(Records in a dataset)
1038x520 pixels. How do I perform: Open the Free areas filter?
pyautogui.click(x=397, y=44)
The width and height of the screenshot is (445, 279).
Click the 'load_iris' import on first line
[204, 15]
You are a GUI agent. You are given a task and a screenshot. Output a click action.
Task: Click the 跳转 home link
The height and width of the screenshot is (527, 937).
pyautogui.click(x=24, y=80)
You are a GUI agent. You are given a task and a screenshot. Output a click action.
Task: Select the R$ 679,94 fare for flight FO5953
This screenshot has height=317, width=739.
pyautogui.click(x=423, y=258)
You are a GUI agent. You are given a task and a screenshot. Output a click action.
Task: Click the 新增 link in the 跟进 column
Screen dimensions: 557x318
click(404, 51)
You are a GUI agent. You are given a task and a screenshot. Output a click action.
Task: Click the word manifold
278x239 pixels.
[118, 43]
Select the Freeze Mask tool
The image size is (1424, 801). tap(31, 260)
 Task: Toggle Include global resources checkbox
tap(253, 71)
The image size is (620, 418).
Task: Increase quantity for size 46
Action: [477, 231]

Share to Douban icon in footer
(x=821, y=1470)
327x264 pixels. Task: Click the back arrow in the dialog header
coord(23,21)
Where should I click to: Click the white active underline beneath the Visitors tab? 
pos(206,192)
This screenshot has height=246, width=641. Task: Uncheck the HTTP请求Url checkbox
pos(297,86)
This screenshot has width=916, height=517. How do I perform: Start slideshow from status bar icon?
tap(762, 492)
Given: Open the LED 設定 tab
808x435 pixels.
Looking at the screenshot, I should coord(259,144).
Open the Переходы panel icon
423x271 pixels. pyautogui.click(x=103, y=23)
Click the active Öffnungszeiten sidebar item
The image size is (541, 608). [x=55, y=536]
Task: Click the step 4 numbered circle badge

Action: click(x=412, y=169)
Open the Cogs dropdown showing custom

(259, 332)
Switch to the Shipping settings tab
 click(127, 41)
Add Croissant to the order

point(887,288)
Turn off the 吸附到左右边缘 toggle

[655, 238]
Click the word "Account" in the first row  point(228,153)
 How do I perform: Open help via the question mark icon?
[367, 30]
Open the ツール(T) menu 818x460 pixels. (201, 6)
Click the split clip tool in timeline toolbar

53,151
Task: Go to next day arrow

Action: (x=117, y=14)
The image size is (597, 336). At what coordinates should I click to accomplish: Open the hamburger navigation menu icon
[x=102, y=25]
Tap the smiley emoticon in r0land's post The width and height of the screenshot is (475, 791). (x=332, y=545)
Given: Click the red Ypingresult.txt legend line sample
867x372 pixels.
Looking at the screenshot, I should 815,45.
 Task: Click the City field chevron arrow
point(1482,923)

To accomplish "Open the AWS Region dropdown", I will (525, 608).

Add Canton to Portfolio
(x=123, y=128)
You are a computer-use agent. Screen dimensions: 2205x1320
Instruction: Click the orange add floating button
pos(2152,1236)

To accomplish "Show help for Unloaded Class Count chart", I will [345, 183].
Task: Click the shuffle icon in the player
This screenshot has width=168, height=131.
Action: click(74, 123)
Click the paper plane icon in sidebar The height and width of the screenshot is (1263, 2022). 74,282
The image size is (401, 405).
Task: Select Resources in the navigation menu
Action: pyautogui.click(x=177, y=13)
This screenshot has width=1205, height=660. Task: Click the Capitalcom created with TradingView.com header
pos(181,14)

Work to complete: Print the data from the line with "Open the ツール(T) menu 818x460 pixels. (201, 6)" to the line with "[x=102, y=25]", both included, reproducing each line exactly.

Exercise response:
Open the ツール(T) menu 818x460 pixels. (201, 6)
Click the split clip tool in timeline toolbar

53,151
Task: Go to next day arrow

Action: (x=117, y=14)
The image size is (597, 336). At what coordinates should I click to accomplish: Open the hamburger navigation menu icon
[x=102, y=25]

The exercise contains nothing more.